Histoire de ne pas être monté pour rien, les 4 garçons font le ménage dans le refuge en pensant à leur bien aimé secrétaire Thierry, qui serait fier d'eux! Puis ils s'élancent dans la descente, il est aux alentours de 9h30. Et déjà, cette retraite pends des airs de récit Himalayen. L'arrête est verglacé et une vraie soufflerie rends pénible la communication et les manipulations. En contrebas, la face nord et les glaciers Suisse rappellent qu'il vaudrait mieux ne pas zipper. Les 4 garçons dans le vent privilégient des rappels peu efficaces mais plus sécurisant à une désescalade exposée.

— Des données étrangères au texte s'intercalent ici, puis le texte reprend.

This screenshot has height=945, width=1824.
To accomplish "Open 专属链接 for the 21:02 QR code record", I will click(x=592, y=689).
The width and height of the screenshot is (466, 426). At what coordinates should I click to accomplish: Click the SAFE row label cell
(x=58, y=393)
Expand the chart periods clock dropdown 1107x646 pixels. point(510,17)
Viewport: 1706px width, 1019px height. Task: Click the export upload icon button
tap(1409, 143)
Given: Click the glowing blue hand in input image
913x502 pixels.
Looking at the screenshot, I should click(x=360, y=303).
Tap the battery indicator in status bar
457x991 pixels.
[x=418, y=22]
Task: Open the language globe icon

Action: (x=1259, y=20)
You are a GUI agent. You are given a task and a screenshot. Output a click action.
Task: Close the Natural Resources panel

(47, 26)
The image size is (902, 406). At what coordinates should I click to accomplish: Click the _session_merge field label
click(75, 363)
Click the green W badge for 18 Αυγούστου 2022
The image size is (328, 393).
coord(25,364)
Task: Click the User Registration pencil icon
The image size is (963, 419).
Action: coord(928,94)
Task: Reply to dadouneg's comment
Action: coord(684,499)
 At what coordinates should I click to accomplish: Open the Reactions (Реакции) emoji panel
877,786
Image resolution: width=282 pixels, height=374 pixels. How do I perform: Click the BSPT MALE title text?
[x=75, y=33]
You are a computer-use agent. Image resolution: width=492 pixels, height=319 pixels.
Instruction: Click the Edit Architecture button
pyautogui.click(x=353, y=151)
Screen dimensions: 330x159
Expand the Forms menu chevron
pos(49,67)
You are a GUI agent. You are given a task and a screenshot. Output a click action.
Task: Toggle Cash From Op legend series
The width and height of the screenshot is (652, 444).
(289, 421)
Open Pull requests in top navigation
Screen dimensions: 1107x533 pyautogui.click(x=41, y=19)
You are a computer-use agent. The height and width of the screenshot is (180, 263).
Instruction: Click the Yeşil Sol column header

Heureusement, le coté Italien est (un peu) abrité du vent et ensoleillé. Déjà ils croisent les premières cordées qui montent du bas, avec l'idée d'atteindre le sommet dans la journée. Souvent ces cordées sont des hommes seuls, des fois même en basket ( !!! ).
Ils repassent le col du Lion, puis une pause sur un éperon ensoleillé leur permets de souffler. Le terrain est exposé mais la descente ne présente plus de difficulté majeure. Il faut juste avaler, pas après pas, en trouvant un rythme suffisamment doux pour épargner les genoux. La perte d'altitude fait regagner à chacun du poil de la bête. Les cordées croisée en sens inverse sont de plus en plus nombreuses. Le refuge sera plein, c'est sur. Il faut donc vraiment éviter l'endroit les weekend, même hors saison.

A 16h, voici le parking. Longue journée encore. Ne même pas partir du refuge, ce pourrait être un but très humiliant, si l'accès au dit refuge n'était pas déjà une course AD en soit. Les 4 garçons ne sont donc pas si mécontent de ces deux jours passés à tutoyer le Cervin, et ne rêvent que d'une chose, c'est de revenir pour ajouter une étape au périple. Une nouvelle stratégie sera nécessaire, partir tôt de Lyon pour enchaîner avec les 1'8 de montée était une erreur. Une option avec une nuit à Breuil voir au refuge des Abruzzes semble une meilleur alternative pour éviter cette épidémie de mal des montagnes.

Le Cervin aura rappelé aux 4 garçons que quand on est pas un surhomme, il faut parfois savoir prendre son temps. Et les 4 garçons de lui répondre que si surhomme ils ne sont pas, rêveurs à voix haute ils demeurent et remercient le maître des lieux d'être ce qu'il est, un sacré morceau de montagne!